Bangalore,22nd May 2023: Uber’s India engineering team organized the second edition of its flagship data event, DataCon 2023, a full-day conference dedicated to data engineering, cutting-edge data platforms, and effective Data Management to make better business decisions.

The day long technology conference saw participation from members of academia including the likes of IIT Bombay, technology leaders and subject experts from Uber, and leading global technology companies such as Google, Meta along with innovative start-ups such as Browsee, who came together to foster knowledge exchange and collaboration on enhancing the quality and reliability of data at scale.

In today’s business landscape, large companies across various industries generate vast amounts of data, and Uber is no exception. DataCon 2023 exemplified Uber’s unwavering commitment to data innovation and its contribution to the growth of data engineering within the broader tech community. As an organization that prioritizes data, Uber recognizes the profound impact data has on key metrics, compliance adherence, feature performance, and issue identification. Through substantial investments in resilient infrastructure, comprehensive frameworks, advanced tools, and refined data models, Uber efficiently manages data and extracts valuable insights.

Speaking on the power of data to run the business, Manikandan Thangarathnam, Senior Director and Site-Lead for Uber Engineering, Bangalore, said, “As a mobile app and platform based service, data plays a crucial role in developing, managing and innovating Uber’s offerings. Continuous analysis of data is critical to optimize on our app performance and quality delivery of our service. Our engineers leverage data effectively to provide optimal experience for all users of our platform such as the Riders, Eaters, Drivers, and Delivery partners. For example, we utilize data to empower Drivers and Delivery partners to increase their earnings while ensuring Riders and Eaters receive accurate estimated time of arrival (ETA) calculations down to the last second.”

Vijay Mann, Director of Data Platforms at Uber, emphasized the significance of data by saying, “Data serves as a fundamental driver of our operations, fueling our pursuit of excellence. At Uber, we have built a resilient technological infrastructure that empowers us to harness the power of data in making impactful business decisions on a large scale. We consistently navigate challenges, from optimizing Kafka operations and storage to transitioning from Hive to Spark. DataCon ’23 presents a significant opportunity for us to engage with industry peers, exchange insights, and glean valuable learnings from their experiences.”
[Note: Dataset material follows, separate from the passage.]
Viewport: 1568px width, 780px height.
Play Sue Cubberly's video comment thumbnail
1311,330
During DataCon 2023, a series of pivotal discussions and sessions took place, encompassing the following topics:

Unleashing Insights from Extensive Data Volumes using DataSketches: Uber showcased the power of DataSketches as a robust tool for real-time processing and analysis of large data volumes. By providing accurate approximations of data aggregates, DataSketchess optimize memory utilization and computational complexity. Data Lineage for Spark Applications: This session delved into the criticality of data lineage in tracing the path of data flow within the system. Understanding data origins and destinations in Data Warehouse tables becomes possible through data lineage, facilitating comprehensive insights.
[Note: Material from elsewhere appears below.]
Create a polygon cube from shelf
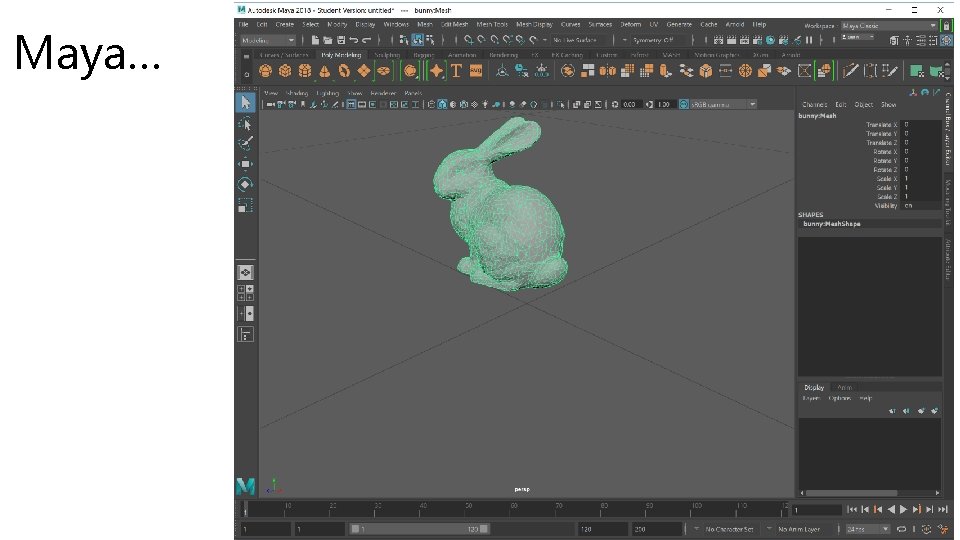 coord(285,71)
The Role of Data in Uber’s Monumental Redesign Initiatives: This session shed light on how data plays a pivotal role in validating system accuracy, resolving customer issues, overseeing deployments, and complying with regulatory obligations. It specifically addressed significant projects like Project One Earner, which involve large-scale fundamental re-architecture.
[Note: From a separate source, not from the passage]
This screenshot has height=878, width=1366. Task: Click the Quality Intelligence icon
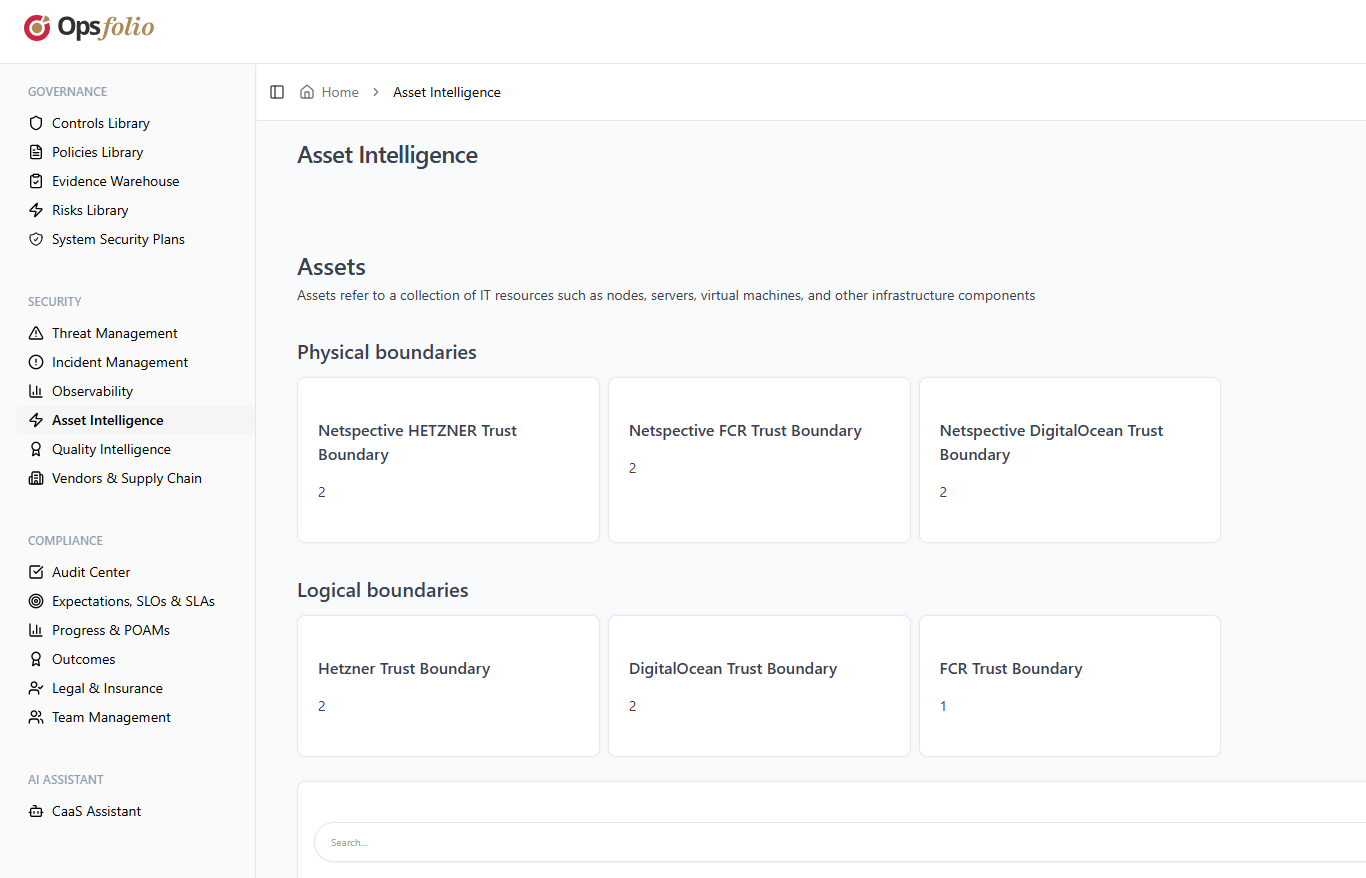35,448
Data Processing and Compliance Regulatory Reporting for Supply and Geofence Levels: This two-part session explored the remodeling of Uber’s Supply hour and compliance regulatory reporting for geofence level data. Leveraging Supply hour data to achieve compliance objectives effectively was also emphasized.

Empowering the Notebook Experience at Uber: This session highlighted Uber’s Data Science Workbench (DSW) product, an all-encompassing platform for data science. The DSW offers an intuitive web application with fully configured and managed RStudio Server and Jupyter Notebooks, enabling seamless collaboration and efficient data analysis.

The external speakers at Uber DataCon2023 addressed some of the businesses challenges they are solving through data, highlighting the latest advancements in technology. A senior Staff Engineer at Google spoke about how the company is leveraging Cloud Data Fusion, a fully managed, cloud-native, enterprise data integration service for quickly building and managing data pipelines. Yet another senior engineer from Meta discussed the evolution of Scribe, Meta’s internal distributed buffered queuing system that is helping the organisation transports petabytes of data per hour and how it has undergone scale challenges and incremental rearchitecture to ensure its efficiency.